**What to do:**
Reproduce all of the entries below verbatim, line for line.

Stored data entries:
**********

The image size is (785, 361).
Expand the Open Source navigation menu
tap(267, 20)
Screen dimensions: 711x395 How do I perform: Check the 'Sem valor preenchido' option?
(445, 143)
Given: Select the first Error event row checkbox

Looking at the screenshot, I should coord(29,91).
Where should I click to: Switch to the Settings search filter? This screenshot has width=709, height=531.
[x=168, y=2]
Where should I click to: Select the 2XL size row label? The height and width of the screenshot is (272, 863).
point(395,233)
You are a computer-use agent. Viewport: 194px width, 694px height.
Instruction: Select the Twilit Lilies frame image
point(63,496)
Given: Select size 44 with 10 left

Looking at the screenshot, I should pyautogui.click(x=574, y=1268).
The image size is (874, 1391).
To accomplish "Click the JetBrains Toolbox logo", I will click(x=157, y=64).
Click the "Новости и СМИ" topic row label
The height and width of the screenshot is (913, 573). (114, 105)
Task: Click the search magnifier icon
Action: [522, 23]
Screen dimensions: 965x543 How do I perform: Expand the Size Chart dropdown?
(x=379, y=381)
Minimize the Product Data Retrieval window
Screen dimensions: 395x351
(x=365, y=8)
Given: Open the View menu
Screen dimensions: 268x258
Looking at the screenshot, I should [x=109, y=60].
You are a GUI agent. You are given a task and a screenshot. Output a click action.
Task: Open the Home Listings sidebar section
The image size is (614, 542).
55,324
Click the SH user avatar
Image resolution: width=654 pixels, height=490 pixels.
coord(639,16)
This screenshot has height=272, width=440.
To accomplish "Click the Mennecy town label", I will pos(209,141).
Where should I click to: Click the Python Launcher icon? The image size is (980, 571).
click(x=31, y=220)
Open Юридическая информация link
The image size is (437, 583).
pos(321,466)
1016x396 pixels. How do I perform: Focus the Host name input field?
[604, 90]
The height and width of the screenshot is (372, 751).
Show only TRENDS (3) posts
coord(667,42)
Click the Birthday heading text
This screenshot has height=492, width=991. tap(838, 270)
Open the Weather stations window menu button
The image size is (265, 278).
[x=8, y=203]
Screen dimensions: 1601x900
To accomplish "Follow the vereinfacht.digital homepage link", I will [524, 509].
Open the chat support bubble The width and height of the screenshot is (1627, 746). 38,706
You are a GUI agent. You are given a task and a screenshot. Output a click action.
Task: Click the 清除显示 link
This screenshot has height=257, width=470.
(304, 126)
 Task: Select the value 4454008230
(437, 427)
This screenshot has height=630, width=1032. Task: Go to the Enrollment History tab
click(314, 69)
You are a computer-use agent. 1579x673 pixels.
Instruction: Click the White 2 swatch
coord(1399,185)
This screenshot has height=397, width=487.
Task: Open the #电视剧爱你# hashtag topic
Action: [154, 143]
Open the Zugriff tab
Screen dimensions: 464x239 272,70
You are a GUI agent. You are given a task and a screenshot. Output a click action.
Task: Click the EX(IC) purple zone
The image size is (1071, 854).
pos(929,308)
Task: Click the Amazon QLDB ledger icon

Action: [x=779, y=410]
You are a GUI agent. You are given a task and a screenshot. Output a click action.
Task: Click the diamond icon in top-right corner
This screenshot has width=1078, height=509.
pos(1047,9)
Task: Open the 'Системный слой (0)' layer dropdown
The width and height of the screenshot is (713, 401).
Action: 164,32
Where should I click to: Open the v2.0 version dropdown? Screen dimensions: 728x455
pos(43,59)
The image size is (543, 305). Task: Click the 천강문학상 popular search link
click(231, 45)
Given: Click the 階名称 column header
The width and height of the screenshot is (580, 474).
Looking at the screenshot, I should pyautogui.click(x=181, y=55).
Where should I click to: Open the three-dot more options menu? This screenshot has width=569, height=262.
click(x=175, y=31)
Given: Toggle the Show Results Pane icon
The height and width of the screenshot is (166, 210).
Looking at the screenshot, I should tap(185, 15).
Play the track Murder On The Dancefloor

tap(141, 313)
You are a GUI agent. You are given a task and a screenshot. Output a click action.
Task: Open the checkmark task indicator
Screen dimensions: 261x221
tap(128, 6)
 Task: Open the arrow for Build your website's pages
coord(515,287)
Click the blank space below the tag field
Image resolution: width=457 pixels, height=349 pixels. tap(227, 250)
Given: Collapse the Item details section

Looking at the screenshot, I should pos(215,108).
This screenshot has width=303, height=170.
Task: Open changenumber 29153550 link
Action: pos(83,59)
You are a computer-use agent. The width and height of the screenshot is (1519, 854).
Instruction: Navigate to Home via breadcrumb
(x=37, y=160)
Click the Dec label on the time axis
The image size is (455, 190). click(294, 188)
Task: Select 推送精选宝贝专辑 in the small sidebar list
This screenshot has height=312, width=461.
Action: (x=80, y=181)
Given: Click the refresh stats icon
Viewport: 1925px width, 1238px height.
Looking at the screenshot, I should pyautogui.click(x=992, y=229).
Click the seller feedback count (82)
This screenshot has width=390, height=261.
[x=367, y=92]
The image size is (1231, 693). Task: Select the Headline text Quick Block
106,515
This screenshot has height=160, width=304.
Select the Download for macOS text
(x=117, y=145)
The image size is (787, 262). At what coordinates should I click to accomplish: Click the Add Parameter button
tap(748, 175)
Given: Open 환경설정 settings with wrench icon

**********

**Final answer:**
The image size is (785, 361).
Expand the Open Source navigation menu
tap(267, 20)
Screen dimensions: 711x395 How do I perform: Check the 'Sem valor preenchido' option?
(445, 143)
Given: Select the first Error event row checkbox

Looking at the screenshot, I should coord(29,91).
Where should I click to: Switch to the Settings search filter? This screenshot has width=709, height=531.
[x=168, y=2]
Where should I click to: Select the 2XL size row label? The height and width of the screenshot is (272, 863).
point(395,233)
You are a computer-use agent. Viewport: 194px width, 694px height.
Instruction: Select the Twilit Lilies frame image
point(63,496)
Given: Select size 44 with 10 left

Looking at the screenshot, I should pyautogui.click(x=574, y=1268).
The image size is (874, 1391).
To accomplish "Click the JetBrains Toolbox logo", I will click(x=157, y=64).
Click the "Новости и СМИ" topic row label
The height and width of the screenshot is (913, 573). (114, 105)
Task: Click the search magnifier icon
Action: [522, 23]
Screen dimensions: 965x543 How do I perform: Expand the Size Chart dropdown?
(x=379, y=381)
Minimize the Product Data Retrieval window
Screen dimensions: 395x351
(x=365, y=8)
Given: Open the View menu
Screen dimensions: 268x258
Looking at the screenshot, I should [x=109, y=60].
You are a GUI agent. You are given a task and a screenshot. Output a click action.
Task: Open the Home Listings sidebar section
The image size is (614, 542).
55,324
Click the SH user avatar
Image resolution: width=654 pixels, height=490 pixels.
coord(639,16)
This screenshot has height=272, width=440.
To accomplish "Click the Mennecy town label", I will pos(209,141).
Where should I click to: Click the Python Launcher icon? The image size is (980, 571).
click(x=31, y=220)
Open Юридическая информация link
The image size is (437, 583).
pos(321,466)
1016x396 pixels. How do I perform: Focus the Host name input field?
[604, 90]
The height and width of the screenshot is (372, 751).
Show only TRENDS (3) posts
coord(667,42)
Click the Birthday heading text
This screenshot has height=492, width=991. tap(838, 270)
Open the Weather stations window menu button
The image size is (265, 278).
[x=8, y=203]
Screen dimensions: 1601x900
To accomplish "Follow the vereinfacht.digital homepage link", I will [524, 509].
Open the chat support bubble The width and height of the screenshot is (1627, 746). 38,706
You are a GUI agent. You are given a task and a screenshot. Output a click action.
Task: Click the 清除显示 link
This screenshot has height=257, width=470.
(304, 126)
 Task: Select the value 4454008230
(437, 427)
This screenshot has height=630, width=1032. Task: Go to the Enrollment History tab
click(314, 69)
You are a computer-use agent. 1579x673 pixels.
Instruction: Click the White 2 swatch
coord(1399,185)
This screenshot has height=397, width=487.
Task: Open the #电视剧爱你# hashtag topic
Action: [154, 143]
Open the Zugriff tab
Screen dimensions: 464x239 272,70
You are a GUI agent. You are given a task and a screenshot. Output a click action.
Task: Click the EX(IC) purple zone
The image size is (1071, 854).
pos(929,308)
Task: Click the Amazon QLDB ledger icon

Action: [x=779, y=410]
You are a GUI agent. You are given a task and a screenshot. Output a click action.
Task: Click the diamond icon in top-right corner
This screenshot has width=1078, height=509.
pos(1047,9)
Task: Open the 'Системный слой (0)' layer dropdown
The width and height of the screenshot is (713, 401).
Action: 164,32
Where should I click to: Open the v2.0 version dropdown? Screen dimensions: 728x455
pos(43,59)
The image size is (543, 305). Task: Click the 천강문학상 popular search link
click(231, 45)
Given: Click the 階名称 column header
The width and height of the screenshot is (580, 474).
Looking at the screenshot, I should pyautogui.click(x=181, y=55).
Where should I click to: Open the three-dot more options menu? This screenshot has width=569, height=262.
click(x=175, y=31)
Given: Toggle the Show Results Pane icon
The height and width of the screenshot is (166, 210).
Looking at the screenshot, I should tap(185, 15).
Play the track Murder On The Dancefloor

tap(141, 313)
You are a GUI agent. You are given a task and a screenshot. Output a click action.
Task: Open the checkmark task indicator
Screen dimensions: 261x221
tap(128, 6)
 Task: Open the arrow for Build your website's pages
coord(515,287)
Click the blank space below the tag field
Image resolution: width=457 pixels, height=349 pixels. tap(227, 250)
Given: Collapse the Item details section

Looking at the screenshot, I should pos(215,108).
This screenshot has width=303, height=170.
Task: Open changenumber 29153550 link
Action: pos(83,59)
You are a computer-use agent. The width and height of the screenshot is (1519, 854).
Instruction: Navigate to Home via breadcrumb
(x=37, y=160)
Click the Dec label on the time axis
The image size is (455, 190). click(294, 188)
Task: Select 推送精选宝贝专辑 in the small sidebar list
This screenshot has height=312, width=461.
Action: (x=80, y=181)
Given: Click the refresh stats icon
Viewport: 1925px width, 1238px height.
Looking at the screenshot, I should pyautogui.click(x=992, y=229).
Click the seller feedback count (82)
This screenshot has width=390, height=261.
[x=367, y=92]
The image size is (1231, 693). Task: Select the Headline text Quick Block
106,515
This screenshot has height=160, width=304.
Select the Download for macOS text
(x=117, y=145)
The image size is (787, 262). At what coordinates should I click to accomplish: Click the Add Parameter button
tap(748, 175)
Given: Open 환경설정 settings with wrench icon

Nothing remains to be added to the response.